Par ailleurs, la politique de l’immigration d’Éric Besson devra être axée sur le « développement de la mobilité et de la circulation, des mouvements d’allers et retours », afin de lutter contre la fuite des cerveaux dans les pays les plus démunis.
Pour y parvenir, Éric Besson devra notamment trouver toutes les solutions juridiques permettant la mobilité sans ouvrir droit à résidence définitive. Salariés, saisonniers, titulaires de la carte « compétences et talents », le chef de l’État souhaite que toutes les formes de l’immigration professionnelle soient prises en compte du point de vue statistique.
Parallèlement, « le principe de tolérance zéro doit être appliqué » aux entreprises employant des travailleurs étrangers en situation irrégulière, estime Nicolas Sarkozy. Le président de la République demande donc à Éric Besson de porter, au minimum, à 1 500 les opérations conjointes de contrôle destinées à réprimer ces entreprises en 2009, contre 1 220 en 2008. De même, le ministre devra veiller, avec la Garde des Sceaux, à ce que des suites pénales effectives soient données à ces opérations.

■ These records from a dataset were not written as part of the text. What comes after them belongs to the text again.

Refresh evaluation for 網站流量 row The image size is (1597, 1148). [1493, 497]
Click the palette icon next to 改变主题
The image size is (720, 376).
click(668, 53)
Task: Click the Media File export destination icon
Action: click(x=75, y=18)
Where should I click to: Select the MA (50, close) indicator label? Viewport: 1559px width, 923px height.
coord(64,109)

L’une des priorités du ministre est la mise en place d’une nouvelle politique d’intégration, qui doit reposer sur trois piliers : le partage de la langue française et des valeurs de la République, le logement et le travail. Éric Besson devra proposer des solutions pour que chaque année, à partir de 2010, un débat annuel se tienne au Parlement sur les orientations de cette politique.

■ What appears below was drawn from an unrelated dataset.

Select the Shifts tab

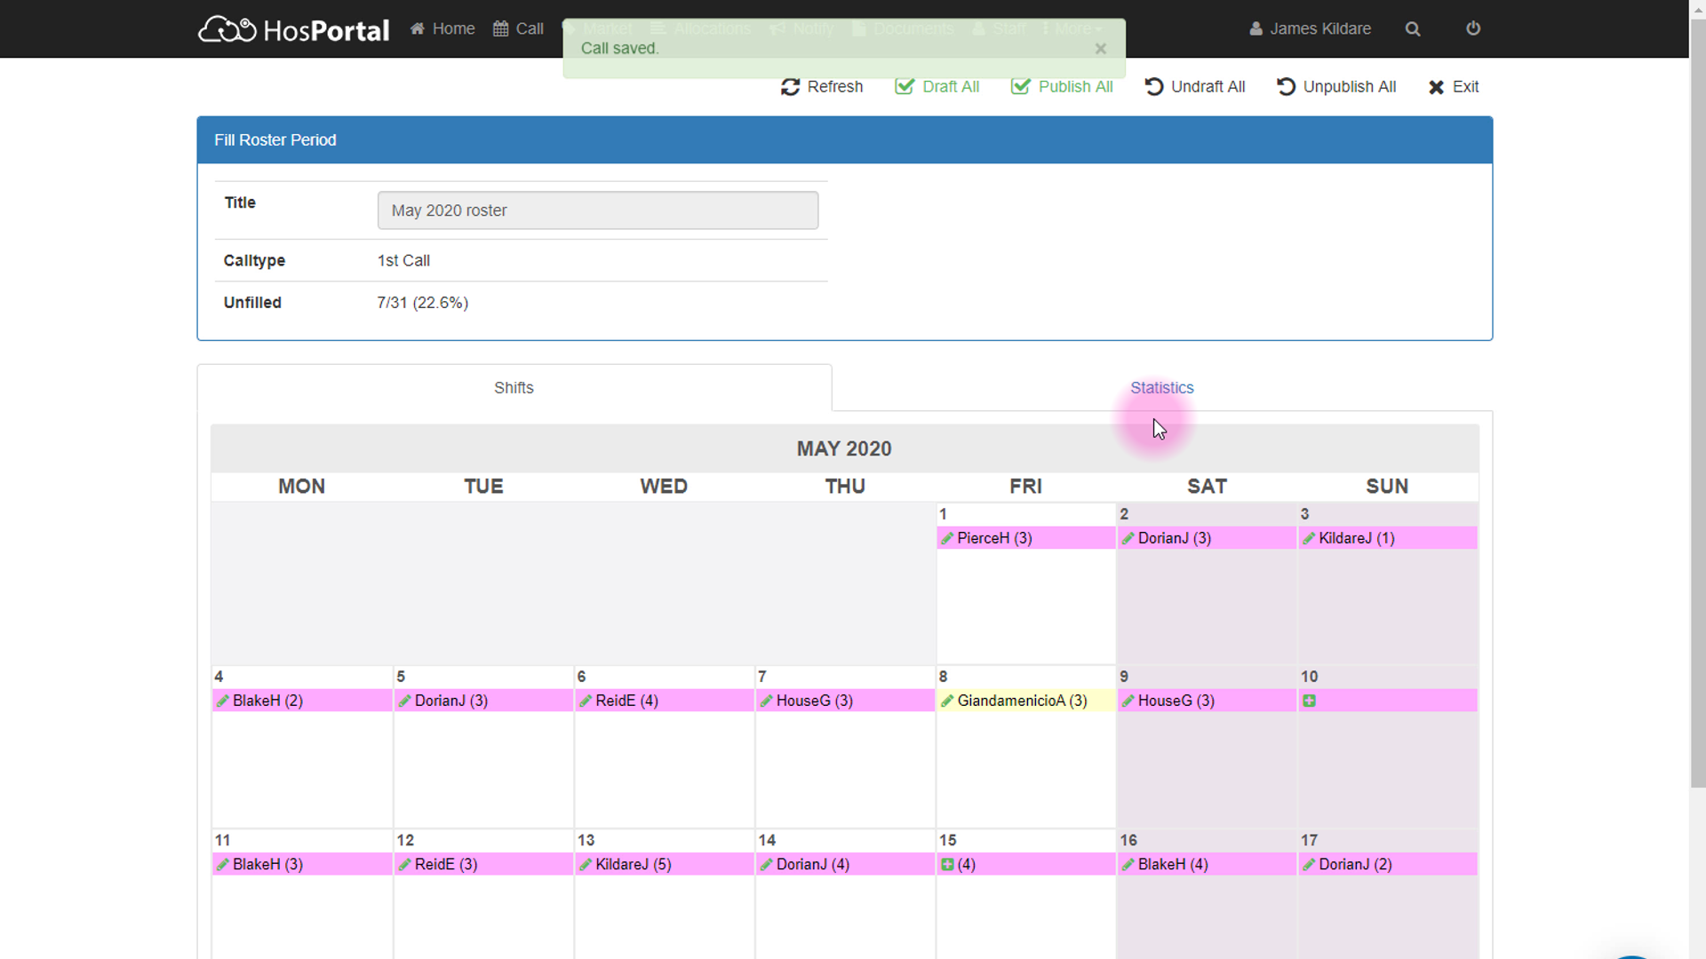pyautogui.click(x=514, y=388)
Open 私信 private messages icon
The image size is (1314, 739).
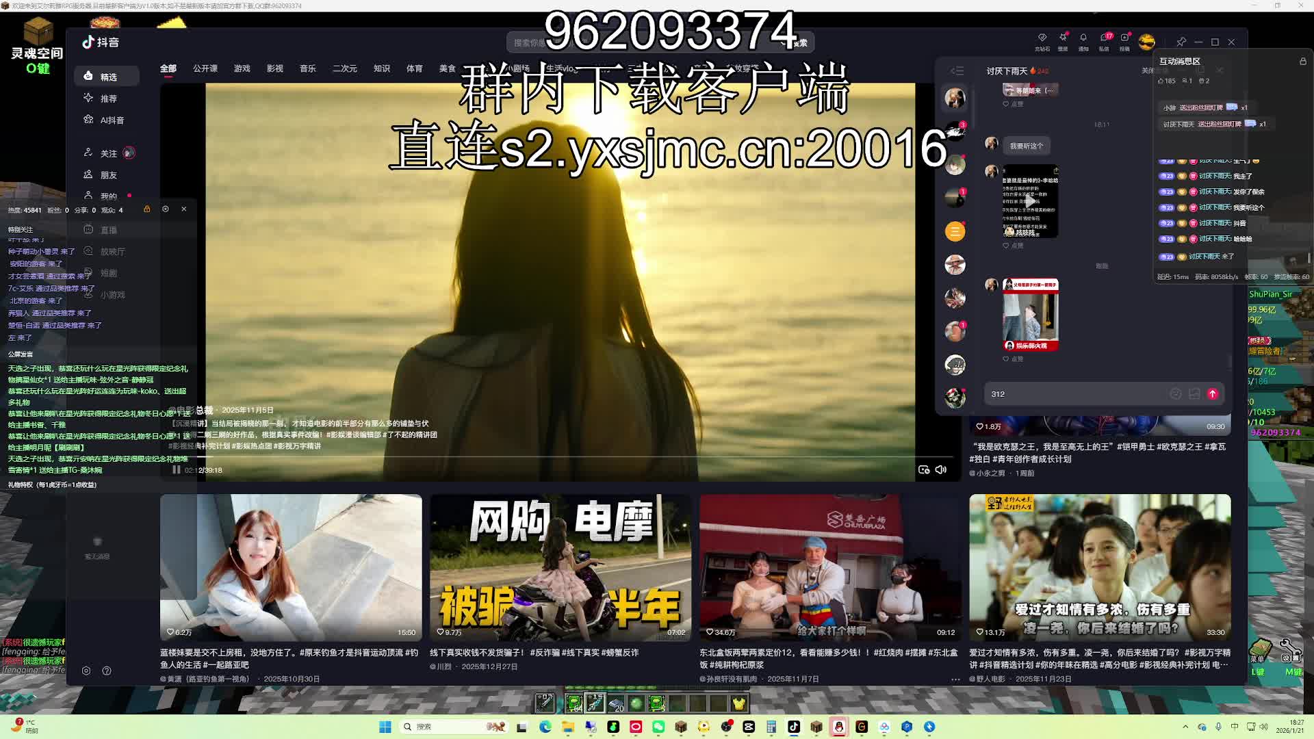click(x=1104, y=38)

En ce qui concerne le pilier « travail », l’objectif est de mettre fin au « phénomène du chômage massif des étrangers en France ».

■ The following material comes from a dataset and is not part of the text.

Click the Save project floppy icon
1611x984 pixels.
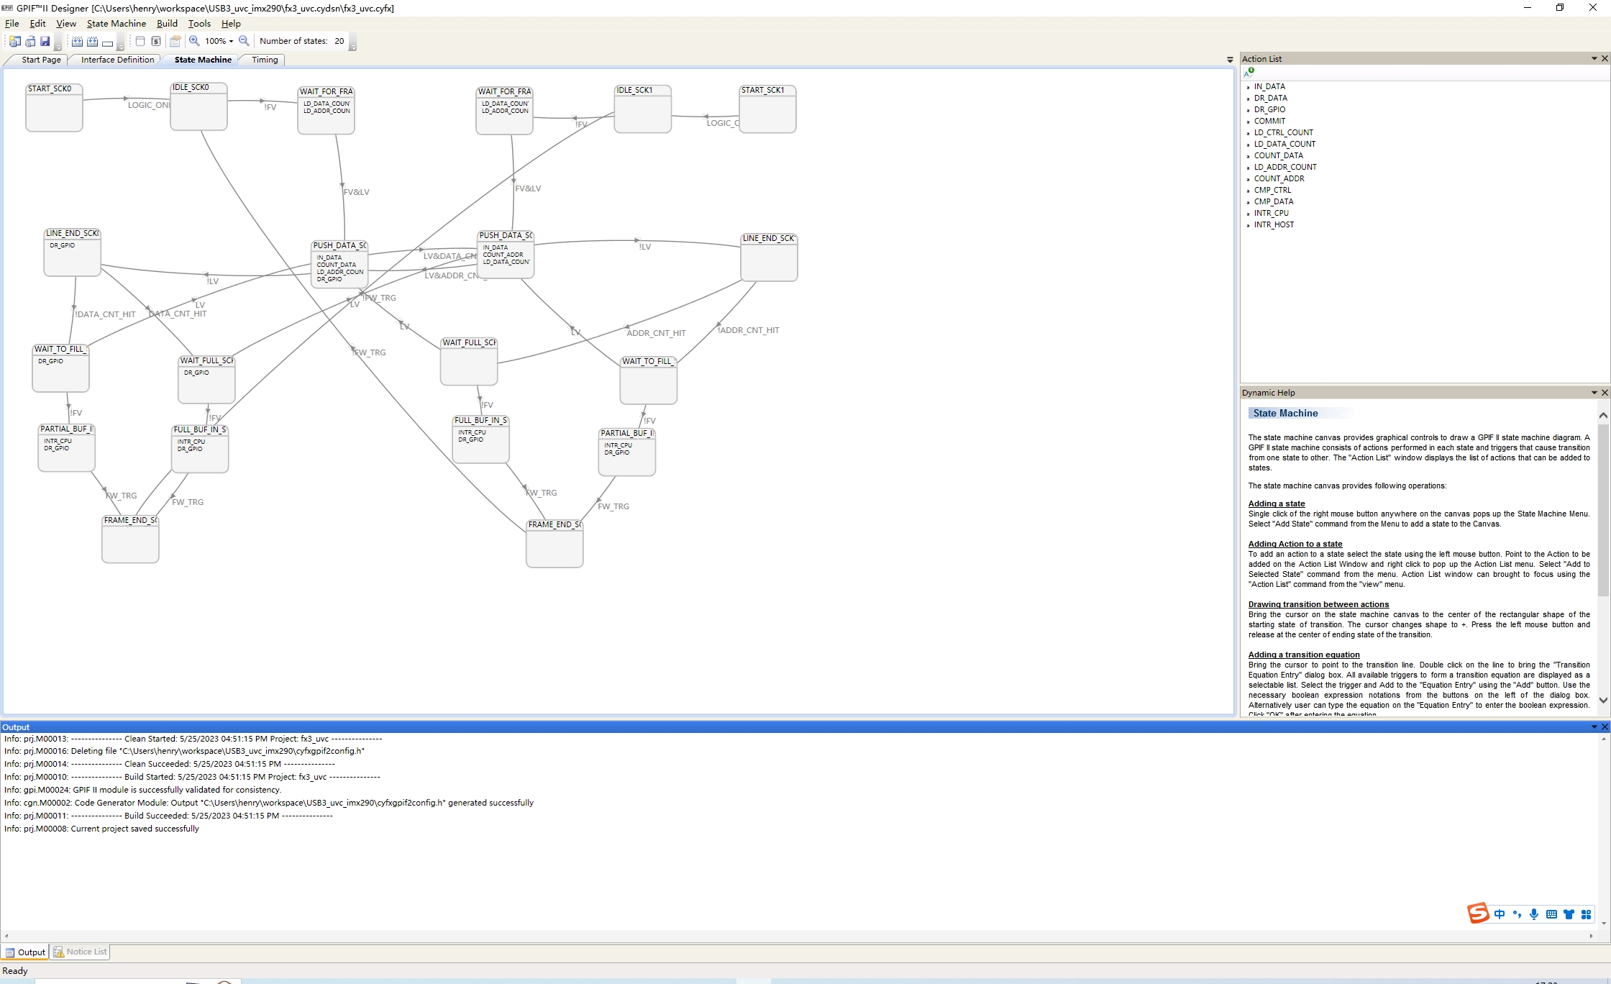tap(45, 42)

En lien avec le monde de l’entreprise et les partenaires sociaux, Éric Besson élaborera des mesures facilitant l’accès au marché de l’emploi des migrants. Le ministre de l’Immigration et celui chargé de l’Emploi signeront une convention-cadre avec Pôle emploi et l’Office français de l’immigration et de l’intégration (OFII) permettant d’atteindre cet objectif.
Enfin, le bilan de compétences devra faciliter l’accès à l’emploi des nouveaux migrants.
En 2009, 60 000 signataires du contrat d’accueil et d’intégration (CAI) devront bénéficier d’un bilan de compétence.
« La France doit être en mesure d’accueillir chaque année au moins 50 000 étudiants étrangers », estime Nicolas Sarkozy. « Tout en diversifiant les sources de recrutement [des étudiants] à l’échelle planétaire », Éric Besson doit atteindre un taux de 70 % de ces étudiants dans les disciplines indispensables au développement économique et au bien-être des populations des pays d’origine, la priorité étant le retour dans leur pays d’origine tout en garantissant la possibilité de circuler sans entrave entre celui-ci et la France.
Pour ce faire, Éric Besson travaillera, avec les ministres chargés des Affaires étrangères et de l’Enseignement supérieur, à la mise en place d’un opérateur unique de la mobilité étudiante se substituant aux acteurs actuels (Campus France, Égide et France Coopération internationale).